• **Task**: Reproduce every one of the following records word for word, with no changes to any character.

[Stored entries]
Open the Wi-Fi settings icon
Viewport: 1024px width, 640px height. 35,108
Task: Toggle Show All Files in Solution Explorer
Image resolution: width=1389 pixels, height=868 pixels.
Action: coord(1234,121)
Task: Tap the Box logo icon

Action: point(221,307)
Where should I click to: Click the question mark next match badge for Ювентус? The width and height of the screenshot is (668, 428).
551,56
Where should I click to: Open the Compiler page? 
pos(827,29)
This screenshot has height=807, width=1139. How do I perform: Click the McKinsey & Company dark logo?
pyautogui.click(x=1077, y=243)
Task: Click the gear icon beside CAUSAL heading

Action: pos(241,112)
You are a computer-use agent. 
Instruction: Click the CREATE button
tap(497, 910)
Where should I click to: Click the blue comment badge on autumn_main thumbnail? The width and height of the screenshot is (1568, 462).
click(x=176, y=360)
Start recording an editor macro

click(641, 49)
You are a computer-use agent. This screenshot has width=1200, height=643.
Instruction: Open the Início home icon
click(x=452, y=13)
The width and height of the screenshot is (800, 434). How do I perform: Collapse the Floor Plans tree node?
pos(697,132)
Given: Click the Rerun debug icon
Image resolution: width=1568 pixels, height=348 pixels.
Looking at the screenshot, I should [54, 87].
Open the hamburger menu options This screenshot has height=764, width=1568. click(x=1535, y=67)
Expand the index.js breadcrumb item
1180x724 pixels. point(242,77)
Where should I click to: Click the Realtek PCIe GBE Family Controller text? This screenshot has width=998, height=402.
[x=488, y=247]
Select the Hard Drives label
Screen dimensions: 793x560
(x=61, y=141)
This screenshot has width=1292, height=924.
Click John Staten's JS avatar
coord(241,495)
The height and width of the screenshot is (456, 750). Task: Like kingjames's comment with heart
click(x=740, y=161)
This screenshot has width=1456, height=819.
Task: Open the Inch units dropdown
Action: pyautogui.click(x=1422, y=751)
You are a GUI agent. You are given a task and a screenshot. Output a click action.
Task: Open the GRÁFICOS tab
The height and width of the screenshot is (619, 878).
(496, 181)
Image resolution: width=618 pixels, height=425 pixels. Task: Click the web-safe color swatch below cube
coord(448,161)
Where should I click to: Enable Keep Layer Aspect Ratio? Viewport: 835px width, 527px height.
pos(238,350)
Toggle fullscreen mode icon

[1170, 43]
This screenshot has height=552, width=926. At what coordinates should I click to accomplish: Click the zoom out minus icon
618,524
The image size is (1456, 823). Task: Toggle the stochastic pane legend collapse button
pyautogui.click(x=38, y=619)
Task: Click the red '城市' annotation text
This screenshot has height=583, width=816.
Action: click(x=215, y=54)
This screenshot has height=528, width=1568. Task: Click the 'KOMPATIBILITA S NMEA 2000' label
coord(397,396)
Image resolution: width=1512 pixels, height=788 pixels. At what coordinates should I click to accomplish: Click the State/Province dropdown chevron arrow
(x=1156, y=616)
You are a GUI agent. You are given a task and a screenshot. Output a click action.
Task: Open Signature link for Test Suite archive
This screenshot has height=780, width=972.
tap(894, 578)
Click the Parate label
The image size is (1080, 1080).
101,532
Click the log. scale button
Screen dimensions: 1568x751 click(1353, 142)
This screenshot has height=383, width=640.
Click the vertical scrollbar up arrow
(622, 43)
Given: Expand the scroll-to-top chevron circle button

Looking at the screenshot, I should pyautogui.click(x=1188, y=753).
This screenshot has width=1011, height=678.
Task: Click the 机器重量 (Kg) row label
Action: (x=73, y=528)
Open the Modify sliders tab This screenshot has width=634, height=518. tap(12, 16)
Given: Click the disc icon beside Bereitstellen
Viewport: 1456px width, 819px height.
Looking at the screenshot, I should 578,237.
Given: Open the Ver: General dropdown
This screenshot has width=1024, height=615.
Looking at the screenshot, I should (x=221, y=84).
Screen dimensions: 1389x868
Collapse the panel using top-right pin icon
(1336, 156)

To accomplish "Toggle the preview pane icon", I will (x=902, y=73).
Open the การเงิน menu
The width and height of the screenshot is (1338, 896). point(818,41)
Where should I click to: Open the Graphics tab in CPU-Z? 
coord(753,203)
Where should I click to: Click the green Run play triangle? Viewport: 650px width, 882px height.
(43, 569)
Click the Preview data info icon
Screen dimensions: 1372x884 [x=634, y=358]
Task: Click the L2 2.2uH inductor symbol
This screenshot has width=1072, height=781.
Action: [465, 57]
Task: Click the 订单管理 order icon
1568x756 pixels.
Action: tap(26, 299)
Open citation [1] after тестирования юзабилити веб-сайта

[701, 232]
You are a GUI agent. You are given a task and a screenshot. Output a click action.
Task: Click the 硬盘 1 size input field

• **Finished answer**:
Open the Wi-Fi settings icon
Viewport: 1024px width, 640px height. 35,108
Task: Toggle Show All Files in Solution Explorer
Image resolution: width=1389 pixels, height=868 pixels.
Action: coord(1234,121)
Task: Tap the Box logo icon

Action: point(221,307)
Where should I click to: Click the question mark next match badge for Ювентус? The width and height of the screenshot is (668, 428).
551,56
Where should I click to: Open the Compiler page? 
pos(827,29)
This screenshot has height=807, width=1139. How do I perform: Click the McKinsey & Company dark logo?
pyautogui.click(x=1077, y=243)
Task: Click the gear icon beside CAUSAL heading

Action: pos(241,112)
You are a computer-use agent. 
Instruction: Click the CREATE button
tap(497, 910)
Where should I click to: Click the blue comment badge on autumn_main thumbnail? The width and height of the screenshot is (1568, 462).
click(x=176, y=360)
Start recording an editor macro

click(641, 49)
You are a computer-use agent. This screenshot has width=1200, height=643.
Instruction: Open the Início home icon
click(x=452, y=13)
The width and height of the screenshot is (800, 434). How do I perform: Collapse the Floor Plans tree node?
pos(697,132)
Given: Click the Rerun debug icon
Image resolution: width=1568 pixels, height=348 pixels.
Looking at the screenshot, I should [54, 87].
Open the hamburger menu options This screenshot has height=764, width=1568. click(x=1535, y=67)
Expand the index.js breadcrumb item
1180x724 pixels. point(242,77)
Where should I click to: Click the Realtek PCIe GBE Family Controller text? This screenshot has width=998, height=402.
[x=488, y=247]
Select the Hard Drives label
Screen dimensions: 793x560
(x=61, y=141)
This screenshot has width=1292, height=924.
Click John Staten's JS avatar
coord(241,495)
The height and width of the screenshot is (456, 750). Task: Like kingjames's comment with heart
click(x=740, y=161)
This screenshot has width=1456, height=819.
Task: Open the Inch units dropdown
Action: pyautogui.click(x=1422, y=751)
You are a GUI agent. You are given a task and a screenshot. Output a click action.
Task: Open the GRÁFICOS tab
The height and width of the screenshot is (619, 878).
(496, 181)
Image resolution: width=618 pixels, height=425 pixels. Task: Click the web-safe color swatch below cube
coord(448,161)
Where should I click to: Enable Keep Layer Aspect Ratio? Viewport: 835px width, 527px height.
pos(238,350)
Toggle fullscreen mode icon

[1170, 43]
This screenshot has height=552, width=926. At what coordinates should I click to accomplish: Click the zoom out minus icon
618,524
The image size is (1456, 823). Task: Toggle the stochastic pane legend collapse button
pyautogui.click(x=38, y=619)
Task: Click the red '城市' annotation text
This screenshot has height=583, width=816.
Action: click(x=215, y=54)
This screenshot has height=528, width=1568. Task: Click the 'KOMPATIBILITA S NMEA 2000' label
coord(397,396)
Image resolution: width=1512 pixels, height=788 pixels. At what coordinates should I click to accomplish: Click the State/Province dropdown chevron arrow
(x=1156, y=616)
You are a GUI agent. You are given a task and a screenshot. Output a click action.
Task: Open Signature link for Test Suite archive
This screenshot has height=780, width=972.
tap(894, 578)
Click the Parate label
The image size is (1080, 1080).
101,532
Click the log. scale button
Screen dimensions: 1568x751 click(1353, 142)
This screenshot has height=383, width=640.
Click the vertical scrollbar up arrow
(622, 43)
Given: Expand the scroll-to-top chevron circle button

Looking at the screenshot, I should pyautogui.click(x=1188, y=753).
This screenshot has width=1011, height=678.
Task: Click the 机器重量 (Kg) row label
Action: (x=73, y=528)
Open the Modify sliders tab This screenshot has width=634, height=518. tap(12, 16)
Given: Click the disc icon beside Bereitstellen
Viewport: 1456px width, 819px height.
Looking at the screenshot, I should 578,237.
Given: Open the Ver: General dropdown
This screenshot has width=1024, height=615.
Looking at the screenshot, I should (x=221, y=84).
Screen dimensions: 1389x868
Collapse the panel using top-right pin icon
(1336, 156)

To accomplish "Toggle the preview pane icon", I will (x=902, y=73).
Open the การเงิน menu
The width and height of the screenshot is (1338, 896). point(818,41)
Where should I click to: Open the Graphics tab in CPU-Z? 
coord(753,203)
Where should I click to: Click the green Run play triangle? Viewport: 650px width, 882px height.
(43, 569)
Click the Preview data info icon
Screen dimensions: 1372x884 [x=634, y=358]
Task: Click the L2 2.2uH inductor symbol
This screenshot has width=1072, height=781.
Action: [465, 57]
Task: Click the 订单管理 order icon
1568x756 pixels.
Action: tap(26, 299)
Open citation [1] after тестирования юзабилити веб-сайта

[701, 232]
You are a GUI agent. You are given a task and a screenshot. Output a click action.
Task: Click the 硬盘 1 size input field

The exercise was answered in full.